Magwood v. Culliver
Issues
Whether a person, having obtained federal habeas relief from a first habeas petition, may challenge the new sentencing judgment with a second petition, or if that petition is barred as “second or successive,” because its grounds could have been argued in the first petition.
The Antiterrorism and Effective Death Penalty Act (“AEDPA”) prohibits the filing of “second or successive” habeas petitions by state prisoners. Petitioner, Billy Joe Magwood (“Magwood”) and respondent, Warden Tony Patterson (“Patterson”), disagree as to whether Magwood, who received habeas relief from an earlier death sentence, may challenge a subsequent state issued death sentence for the same act. Magwood argues that a habeas petition challenging a new judgment for the first time cannot be “second or successive.” In response, Patterson asserts that Magwood had a full and fair opportunity to litigate the “fair warning claim” in the first habeas petition, and it would be an abuse of the writ and a violation of 28 U.S.C. § 2244(b) to raise the same claim in this subsequent petition. The Eleventh Circuit sided with Patterson and held that Magwood’s claim is part of a “successive” petition under § 2244(b).
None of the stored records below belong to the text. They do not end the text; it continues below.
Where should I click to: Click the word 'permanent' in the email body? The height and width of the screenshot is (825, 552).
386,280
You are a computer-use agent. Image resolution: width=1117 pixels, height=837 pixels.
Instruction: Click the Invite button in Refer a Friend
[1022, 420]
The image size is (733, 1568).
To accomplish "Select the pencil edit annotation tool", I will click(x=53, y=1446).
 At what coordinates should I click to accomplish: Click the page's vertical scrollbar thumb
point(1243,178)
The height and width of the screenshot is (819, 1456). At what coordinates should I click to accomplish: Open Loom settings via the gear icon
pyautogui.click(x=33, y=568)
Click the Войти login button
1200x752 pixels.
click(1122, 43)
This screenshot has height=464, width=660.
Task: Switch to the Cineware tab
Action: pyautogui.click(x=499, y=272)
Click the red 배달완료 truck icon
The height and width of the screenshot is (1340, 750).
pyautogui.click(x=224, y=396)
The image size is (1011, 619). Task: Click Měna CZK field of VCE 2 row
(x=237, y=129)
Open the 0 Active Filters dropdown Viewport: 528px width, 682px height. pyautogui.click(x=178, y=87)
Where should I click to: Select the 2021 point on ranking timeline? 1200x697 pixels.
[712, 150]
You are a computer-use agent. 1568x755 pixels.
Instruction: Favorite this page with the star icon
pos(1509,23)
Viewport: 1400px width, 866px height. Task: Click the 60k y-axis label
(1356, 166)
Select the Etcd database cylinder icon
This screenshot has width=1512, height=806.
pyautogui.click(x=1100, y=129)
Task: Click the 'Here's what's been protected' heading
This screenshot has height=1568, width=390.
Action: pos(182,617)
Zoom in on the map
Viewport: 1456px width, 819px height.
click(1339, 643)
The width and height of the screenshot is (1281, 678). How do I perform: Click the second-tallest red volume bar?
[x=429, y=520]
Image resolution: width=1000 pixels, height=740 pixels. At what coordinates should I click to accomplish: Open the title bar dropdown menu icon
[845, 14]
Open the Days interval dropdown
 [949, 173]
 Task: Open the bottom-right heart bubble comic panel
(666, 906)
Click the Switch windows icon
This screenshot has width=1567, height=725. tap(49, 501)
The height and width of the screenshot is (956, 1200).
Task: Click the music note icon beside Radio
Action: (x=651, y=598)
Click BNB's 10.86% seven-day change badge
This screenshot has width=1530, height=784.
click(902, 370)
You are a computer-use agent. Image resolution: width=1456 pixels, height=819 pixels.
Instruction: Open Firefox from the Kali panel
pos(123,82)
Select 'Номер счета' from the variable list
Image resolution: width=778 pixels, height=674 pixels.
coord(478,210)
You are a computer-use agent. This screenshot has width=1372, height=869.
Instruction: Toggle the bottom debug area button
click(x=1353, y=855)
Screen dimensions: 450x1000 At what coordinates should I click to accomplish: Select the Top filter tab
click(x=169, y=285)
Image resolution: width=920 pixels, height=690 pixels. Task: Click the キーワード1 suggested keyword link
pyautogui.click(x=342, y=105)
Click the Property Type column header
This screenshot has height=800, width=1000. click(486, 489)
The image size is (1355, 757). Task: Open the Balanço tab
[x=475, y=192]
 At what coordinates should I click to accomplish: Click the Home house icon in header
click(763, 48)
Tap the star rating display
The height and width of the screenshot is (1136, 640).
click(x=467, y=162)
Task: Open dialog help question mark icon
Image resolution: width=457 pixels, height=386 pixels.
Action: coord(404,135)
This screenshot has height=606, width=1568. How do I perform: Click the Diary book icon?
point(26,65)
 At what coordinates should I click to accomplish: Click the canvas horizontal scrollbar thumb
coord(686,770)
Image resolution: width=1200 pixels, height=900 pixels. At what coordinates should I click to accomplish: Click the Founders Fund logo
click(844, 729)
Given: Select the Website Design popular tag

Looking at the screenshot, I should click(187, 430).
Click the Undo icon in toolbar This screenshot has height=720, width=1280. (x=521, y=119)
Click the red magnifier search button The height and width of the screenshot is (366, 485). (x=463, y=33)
The Supreme Court must now decide whether a petitioner, who already obtained federal relief from an earlier sentence, may challenge a resentence in a subsequent habeas petition if that petitioner could have challenged the first sentence on the same constitutional grounds now used to challenge the second sentence.
The facts of Magwood’s offense are not in dispute. Magwood v. Culliver, 55 f.3d 968, 970 (11th Cir.